Olivier Dutour, qui n’est pas historien mais anthropologue de formation médicale, se précipite dans ces fosses du passé. Avec d’autres scientifiques il examinen un à un les ossements et les rassemble en squelettes.

À partir des fractures, lésions et autres malformations, les chercheurs devinent les activités des soldats. Les cavaliers se confondent par une lésion particulière de la jambe et le pied fracturé du fantassin le dénonce, traversant l’Europe lesté de son attirail militaire. Par l’étude des ossements et des enseignes, ont sait également quels régiments étaient présents. Certains généraux sont même identifiés.

Les nouvelles sciences ont aussi servi à prouver l’existence à l’époque du typhus, qui s’ajouta à la syphilis, au froid (des températures de l’ordre de moins 40 degrés celcius, on se croirait à Winnipeg), à la faim et bien sûr à la guerre pour décimer les rangs des militaires.

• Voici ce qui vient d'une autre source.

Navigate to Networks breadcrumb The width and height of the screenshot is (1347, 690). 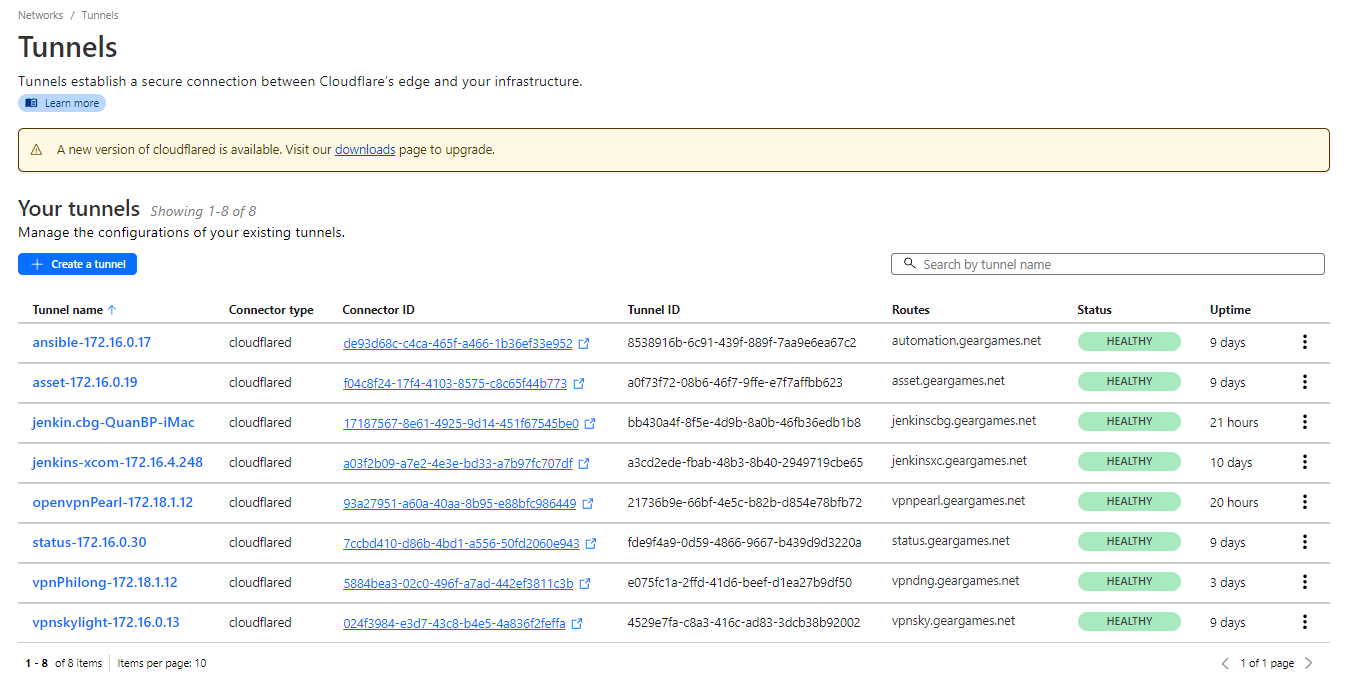tap(40, 15)
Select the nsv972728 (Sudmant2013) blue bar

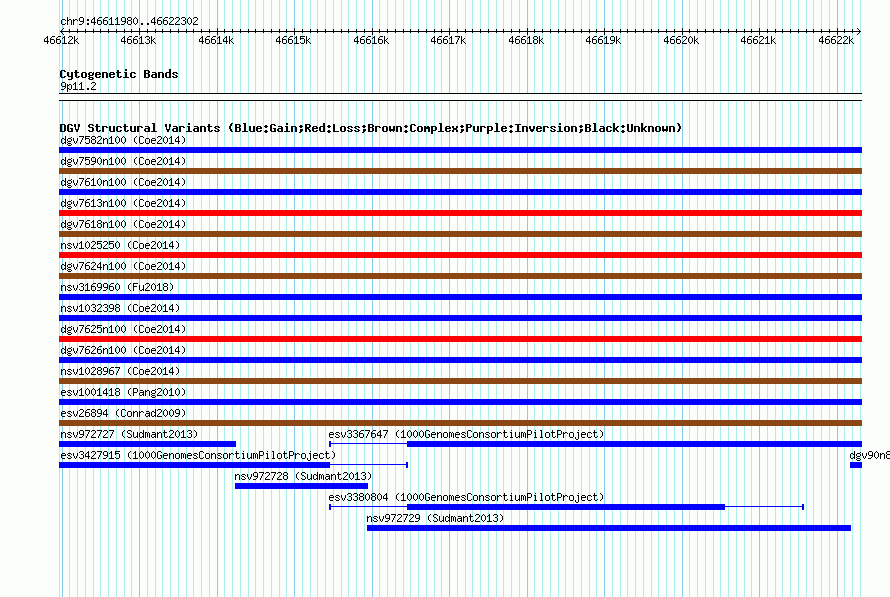[301, 486]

Cette fouille dans les entrailles de l’histoire dévoile aussi les caractéristiques corporelles de l’armée napoléonienne. C’était surtout des jeunes de 20 à 25 ans, grands, ayant échappés aux maladies de l’époque. Les Français seraient donc les «descendants des tuberculeux, petits et boiteux» qui ne sont pas partis au front, en conclut Olivier Dutour.